August 9, 2011

"An Artist of the Floating World" by Kazuo Ishiguro

An Artist of the Floating World (1986), the second novel of British-Japanese author Kazuo Ishiguro, is set in the Japan just after the war (October 1848 to June 1950). The ageing painter Masuji Ono reflects on the life he has led. When young, he drowned himself in hedonistic pleasures and painted mainly geisha. Later, his paintings became famous thanks to his intimate relations with militarists and rightists before and during the war. He not only made propagandistic art, he even became a police informer. Now his reputation is in shreds, like the bombed-out city around him.

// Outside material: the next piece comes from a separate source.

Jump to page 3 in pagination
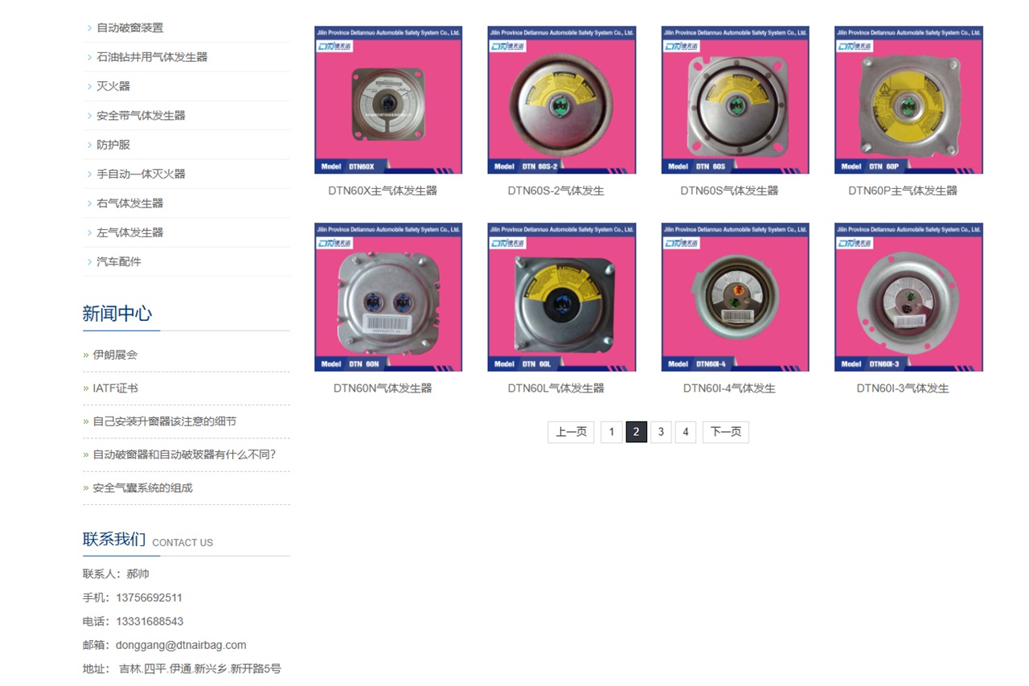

The novel is told in the voice of Ono, who is an unreliable and ambiguous narrator. He sometimes seems to regret his past actions, but also obliquely stresses his pre-war values, the admiration he received from others, his considerable technique as a painter.

The novel also describes Ono's family, his daughters Setsuko who is already married and Noriko who is looking for a partner. There are decidedly overtimes of Ozu's films here. Ono also regrets Japan's American occupation and rapid Westernization, and his children's easy acceptance of those two.

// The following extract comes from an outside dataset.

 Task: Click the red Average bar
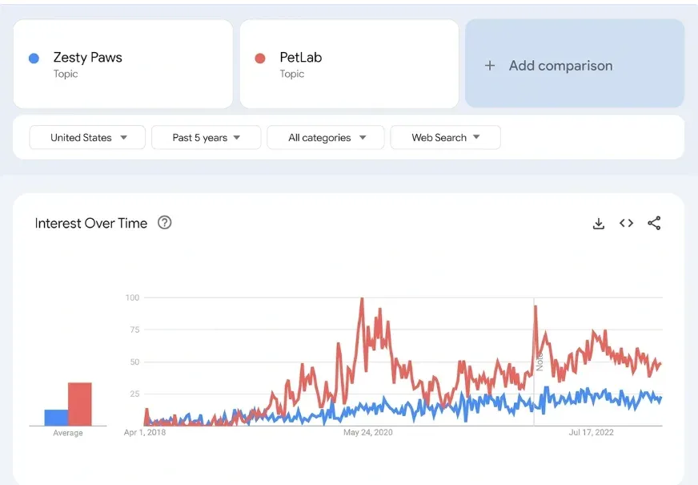[79, 404]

The world is rapidly changing all the time (a "floating world"), what is man's role in such a world? Just as Ono was more a hack painter than a genuine artist, so as a human being he seems to have floated on the stream, without making any moral choices. And also now, although he has all the tools to judge his life at his disposal, he again floats on, closing his eyes to reality.
I read An Artist of the Floating World as a Faber and Faber paperback.